I always wanted two but it’s becoming an impossible market. The combination of Brexit, massively inflated rents and the new business rating make it really difficult for independents to expand. The only ones who can are the big companies with corporate backing. I’d love to do another one and we’ve become close sometimes, but it’s been too difficult and now there’s too much uncertainty.
What is the biggest challenge you face running a restaurant?
There’s such a massive shortage of chefs and it’s only going to get worse. I’m lucky that my head chef has been with us since the beginning, but the rest of the kitchen team has changed. The service we offer and the wine and cocktails we serve are very important, but food is core to what we do and finding talented chefs who want to do that is really tough.
Who in the industry has inspired you most?
It changes all the time. I think people like Jason Atherton are unbelievably inspiring in terms of the brand, the business and the ideas and the implementation of them. He does such great stuff and has built an impressive empire which is worlds away from what I do. Right now, however, it’s the small independents who I have the greatest respect for, because now I know how hard it is and how much harder it’s getting. We are now battling with the groups and chains who are opening more independent-style restaurants and local eateries. For all those other business owners who are busting a gut and working all the hours, they are the ones I have respect for. The ones without the big corporate finance backing.

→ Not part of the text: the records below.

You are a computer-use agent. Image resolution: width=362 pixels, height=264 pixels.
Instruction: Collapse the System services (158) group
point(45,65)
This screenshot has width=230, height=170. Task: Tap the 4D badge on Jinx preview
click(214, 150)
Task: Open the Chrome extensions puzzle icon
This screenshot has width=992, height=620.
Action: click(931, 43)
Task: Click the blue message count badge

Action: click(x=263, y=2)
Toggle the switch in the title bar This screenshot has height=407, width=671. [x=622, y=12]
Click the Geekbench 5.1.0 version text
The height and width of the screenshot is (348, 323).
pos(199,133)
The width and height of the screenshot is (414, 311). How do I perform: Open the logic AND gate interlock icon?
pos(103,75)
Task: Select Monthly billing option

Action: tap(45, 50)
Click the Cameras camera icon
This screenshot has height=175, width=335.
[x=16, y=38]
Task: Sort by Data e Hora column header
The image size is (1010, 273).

Where do you like to eat out on your day off?
As I’ve got older I’ve become more of a creature of habit and I tend to stay close to home. I love Hawksmoor in Borough. That’s a perfect day off for me – an amazing piece of steak, great service and a nice drop of wine. Happy days. We’ve also got some great food markets around here now like Mercato and Flat Iron Square which are great to visit. I like to go along and try food from different stalls and have a few beers.
What are your future plans for the business?
To keep doing what we’re doing. We’re aiming to get an AA rosette. We think our food is worthy of one and it would be recognition for all the hard work we’re doing. But we just want to continue to keep standards high. Saying that, I think it can be dangerous to rest on your laurels, so even though I want The Laughing Gravy to be a solid stable restaurant which is not too trendy and transient, to continue to operate in such a fast-moving market like London we still have to remain on point and progress. Hopefully, if we can do that, we might be able to expand at some point and open that second site I’ve dreamed of.